Request:
Reproduce each of the following lines without changing a single character.

Task inputs:
-*-*-

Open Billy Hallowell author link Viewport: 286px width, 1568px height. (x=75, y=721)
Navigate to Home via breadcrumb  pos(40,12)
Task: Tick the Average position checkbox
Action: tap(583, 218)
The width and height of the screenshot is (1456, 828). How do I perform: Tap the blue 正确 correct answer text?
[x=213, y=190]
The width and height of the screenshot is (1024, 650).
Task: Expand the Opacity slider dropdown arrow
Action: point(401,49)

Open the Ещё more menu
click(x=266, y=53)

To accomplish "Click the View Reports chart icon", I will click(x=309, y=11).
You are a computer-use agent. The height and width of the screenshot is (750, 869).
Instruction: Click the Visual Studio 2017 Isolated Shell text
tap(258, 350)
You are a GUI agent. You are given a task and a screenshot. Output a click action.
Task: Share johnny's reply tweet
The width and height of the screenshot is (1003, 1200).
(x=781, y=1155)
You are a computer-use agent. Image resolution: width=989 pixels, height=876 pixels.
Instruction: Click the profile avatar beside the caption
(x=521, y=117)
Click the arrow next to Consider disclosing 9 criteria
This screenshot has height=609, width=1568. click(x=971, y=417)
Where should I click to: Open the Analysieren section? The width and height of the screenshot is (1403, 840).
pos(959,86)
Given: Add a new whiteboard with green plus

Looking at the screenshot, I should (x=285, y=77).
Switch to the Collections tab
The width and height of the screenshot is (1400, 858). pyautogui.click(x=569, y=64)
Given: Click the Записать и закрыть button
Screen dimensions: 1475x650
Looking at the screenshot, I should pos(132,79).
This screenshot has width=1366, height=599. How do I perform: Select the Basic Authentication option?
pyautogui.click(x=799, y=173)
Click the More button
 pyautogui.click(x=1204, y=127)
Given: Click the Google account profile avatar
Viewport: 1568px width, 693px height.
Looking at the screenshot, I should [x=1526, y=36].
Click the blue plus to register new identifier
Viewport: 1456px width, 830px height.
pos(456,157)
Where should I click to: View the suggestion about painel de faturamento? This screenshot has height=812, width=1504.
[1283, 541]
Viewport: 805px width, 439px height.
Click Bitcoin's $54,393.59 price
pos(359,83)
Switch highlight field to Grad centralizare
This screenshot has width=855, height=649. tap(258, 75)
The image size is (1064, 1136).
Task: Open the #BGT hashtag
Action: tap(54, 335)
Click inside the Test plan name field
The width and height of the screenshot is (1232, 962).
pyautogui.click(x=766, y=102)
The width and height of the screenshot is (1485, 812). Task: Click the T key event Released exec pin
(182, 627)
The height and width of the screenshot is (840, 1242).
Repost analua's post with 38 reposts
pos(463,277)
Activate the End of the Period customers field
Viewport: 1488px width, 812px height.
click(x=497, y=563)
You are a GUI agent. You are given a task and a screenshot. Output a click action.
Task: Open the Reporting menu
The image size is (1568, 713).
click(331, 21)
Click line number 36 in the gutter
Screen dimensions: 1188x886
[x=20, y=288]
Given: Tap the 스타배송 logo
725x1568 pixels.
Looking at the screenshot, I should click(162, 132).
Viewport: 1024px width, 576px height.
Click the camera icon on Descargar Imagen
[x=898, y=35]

-*-*-

Task solution:
Open Billy Hallowell author link Viewport: 286px width, 1568px height. (x=75, y=721)
Navigate to Home via breadcrumb  pos(40,12)
Task: Tick the Average position checkbox
Action: tap(583, 218)
The width and height of the screenshot is (1456, 828). How do I perform: Tap the blue 正确 correct answer text?
[x=213, y=190]
The width and height of the screenshot is (1024, 650).
Task: Expand the Opacity slider dropdown arrow
Action: point(401,49)

Open the Ещё more menu
click(x=266, y=53)

To accomplish "Click the View Reports chart icon", I will click(x=309, y=11).
You are a computer-use agent. The height and width of the screenshot is (750, 869).
Instruction: Click the Visual Studio 2017 Isolated Shell text
tap(258, 350)
You are a GUI agent. You are given a task and a screenshot. Output a click action.
Task: Share johnny's reply tweet
The width and height of the screenshot is (1003, 1200).
(x=781, y=1155)
You are a computer-use agent. Image resolution: width=989 pixels, height=876 pixels.
Instruction: Click the profile avatar beside the caption
(x=521, y=117)
Click the arrow next to Consider disclosing 9 criteria
This screenshot has height=609, width=1568. click(x=971, y=417)
Where should I click to: Open the Analysieren section? The width and height of the screenshot is (1403, 840).
pos(959,86)
Given: Add a new whiteboard with green plus

Looking at the screenshot, I should (x=285, y=77).
Switch to the Collections tab
The width and height of the screenshot is (1400, 858). pyautogui.click(x=569, y=64)
Given: Click the Записать и закрыть button
Screen dimensions: 1475x650
Looking at the screenshot, I should pos(132,79).
This screenshot has width=1366, height=599. How do I perform: Select the Basic Authentication option?
pyautogui.click(x=799, y=173)
Click the More button
 pyautogui.click(x=1204, y=127)
Given: Click the Google account profile avatar
Viewport: 1568px width, 693px height.
Looking at the screenshot, I should [x=1526, y=36].
Click the blue plus to register new identifier
Viewport: 1456px width, 830px height.
pos(456,157)
Where should I click to: View the suggestion about painel de faturamento? This screenshot has height=812, width=1504.
[1283, 541]
Viewport: 805px width, 439px height.
Click Bitcoin's $54,393.59 price
pos(359,83)
Switch highlight field to Grad centralizare
This screenshot has width=855, height=649. tap(258, 75)
The image size is (1064, 1136).
Task: Open the #BGT hashtag
Action: tap(54, 335)
Click inside the Test plan name field
The width and height of the screenshot is (1232, 962).
pyautogui.click(x=766, y=102)
The width and height of the screenshot is (1485, 812). Task: Click the T key event Released exec pin
(182, 627)
The height and width of the screenshot is (840, 1242).
Repost analua's post with 38 reposts
pos(463,277)
Activate the End of the Period customers field
Viewport: 1488px width, 812px height.
click(x=497, y=563)
You are a GUI agent. You are given a task and a screenshot. Output a click action.
Task: Open the Reporting menu
The image size is (1568, 713).
click(331, 21)
Click line number 36 in the gutter
Screen dimensions: 1188x886
[x=20, y=288]
Given: Tap the 스타배송 logo
725x1568 pixels.
Looking at the screenshot, I should click(162, 132).
Viewport: 1024px width, 576px height.
Click the camera icon on Descargar Imagen
[x=898, y=35]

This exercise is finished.